The 2007 speech from the throne talked about climate change at length and covered methane capture in landfills, electrific­ation of ports and truck stops, new standards for cars and fuel, a green building code, plus retrofits for existing buildings, green cities and tree planting. Plans for coal-fired electricit­y were killed because of the carbon emitted.

This throne speech was the first to include a greenhouse-gas target of a one-third reduction by 2020 (relative to 2007 levels). By November 2007, the B.C. government added a longer-term target of an 80 per cent reduction by 2050, and legislated the targets to demonstrat­e the government’s commitment.

The 2008 “green budget” funded some already-announced measures, and added a carbon neutral government initiative. The fiscal centrepiec­e, however, was the announceme­nt of the B.C. carbon tax. The tax was supported by climate hawks even though the price was low ($10 per tonne) with annual increments leading only to $30 per tonne in mid-2012. Revenue neutrality (returning carbon tax dollars to the public through tax cuts) was a central and illadvised plank that undermined the ability to fund other aspects of the climate agenda.

The government released its climate action plan in June 2008, which it claimed would reach 73 per cent of the 2020 target. In the months and years to come, no further actions were taken for a climate action plan 2.0 that would meet the government targets.

This in spite of the appointmen­t of a blueribbon Climate Action Team to provide advice on additional measures for B.C. to meet its legislated targets. The Climate Action Team was establishe­d in November 2007, but by the time its July 2008 report was released, the B.C. government appetite for climate action had begun to wane. The report gathers dust on the shelf.

By the time the carbon tax came into effect on July 1, 2008, gas prices had hit all-time highs, leading to public backlash. This found a home in the NDP’s populist “axe-the-tax” 2009 election campaign (an ill-conceived position that the party has since repudiated). The Campbell government won re-election, although it’s not clear if it was because of the carbon tax or in spite of it.

While hope remained for more climate action, progress stalled. The B.C. government pulled out of the Western Climate Initiative, a cap-and-trade system to cover large industrial emitters, and a 2012 carbon tax review kiboshed hopes of increases to the carbon tax.

Since 2011 under Premier Christy Clark’s tenure, the B.C. government has been faking it. The government claimed to meet its 2012 interim target of a six per cent reduction, but if you look closely this was based on shady accounting. In 2013, the auditor general published a scathing review of two major carbon offset projects that accounted for the bulk of the claim of a carbonneut­ral government, and the claim that the government met its interim 2012 target.

In 2015, with the Paris climate conference looming, B.C. launched another expert panel — the Climate Leadership Team — to provide advice that was again ignored in B.C.’s new Climate Leadership Plan, released in August 2016. CCPA B.C. director Seth Klein pointed out last year that leadership is precisely the wrong word.

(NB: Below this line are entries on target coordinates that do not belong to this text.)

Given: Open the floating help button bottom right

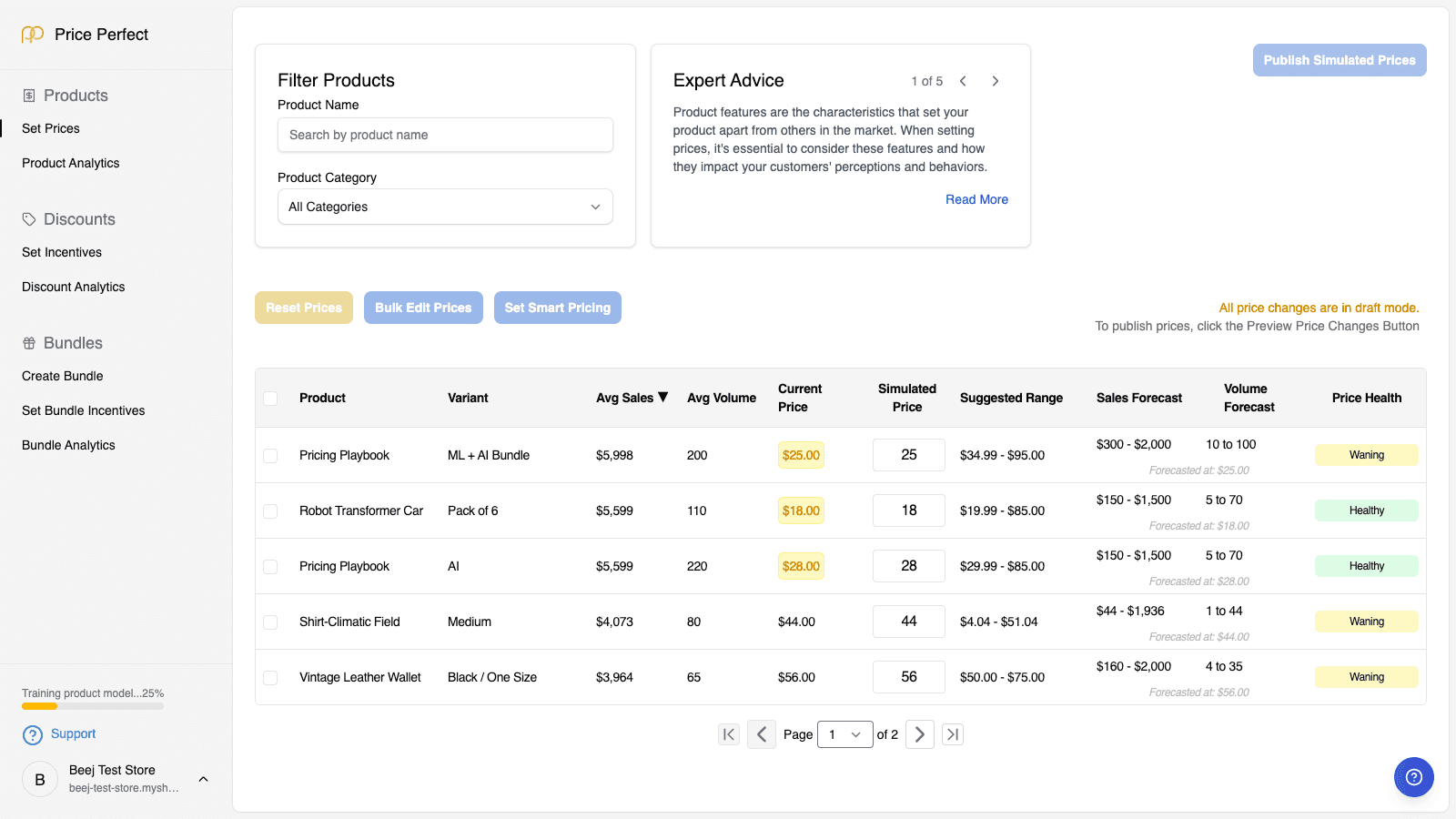Looking at the screenshot, I should coord(1413,777).
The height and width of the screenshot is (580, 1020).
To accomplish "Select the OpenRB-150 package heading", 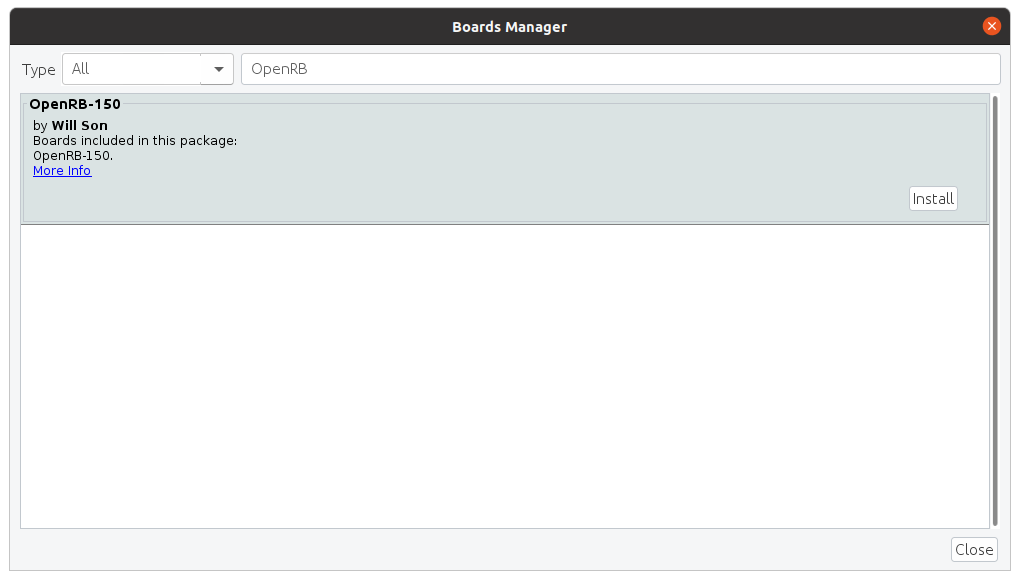I will (75, 104).
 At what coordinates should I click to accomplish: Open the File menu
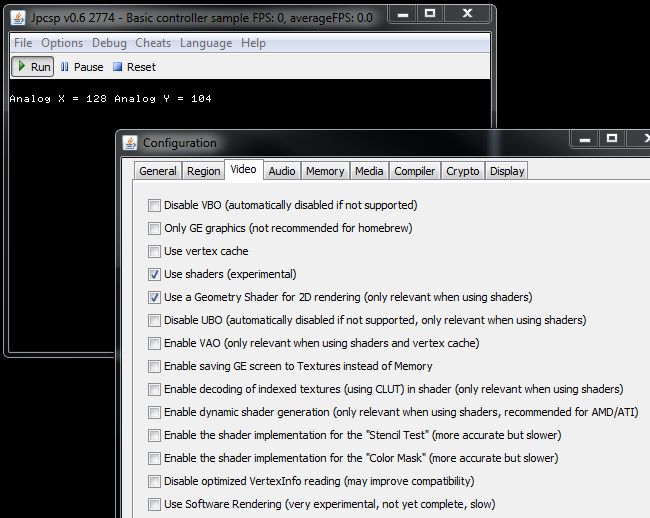tap(23, 43)
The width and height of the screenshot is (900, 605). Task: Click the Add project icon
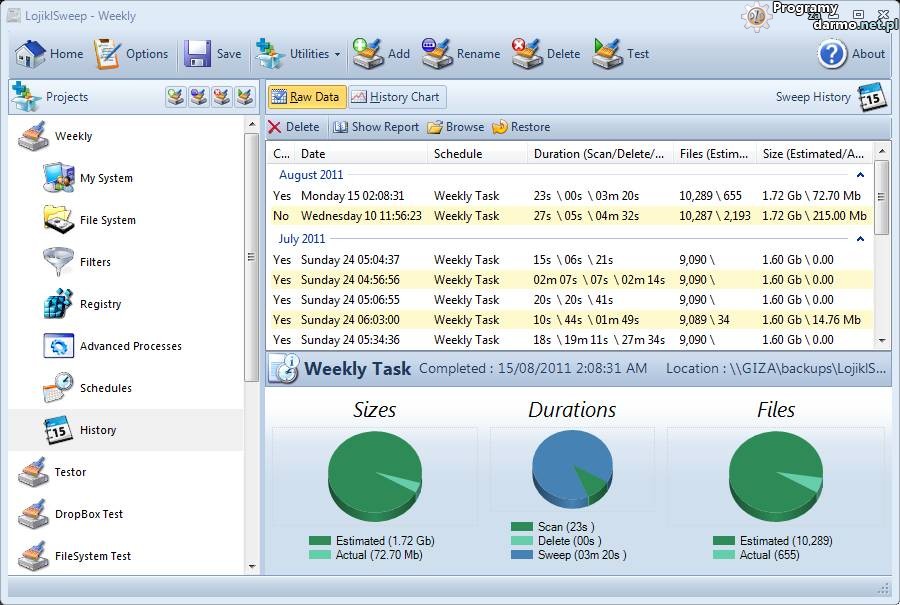click(368, 54)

In place of climate action, B.C. has had a deceptive ad campaign funded by tax dollars for partisan political purposes. The government has instead doggedly pursued a liquefied natural-gas (LNG) export industry.

In the end, was it all a ruse? There were some positive actions, but B.C. never got past the baby steps. The B.C. government was able to tap enormous goodwill for its efforts (some environmen­talists presented Campbell with an award at the 2009 Copenhagen climate conference). However, a decade later B.C. remains a climate outlaw.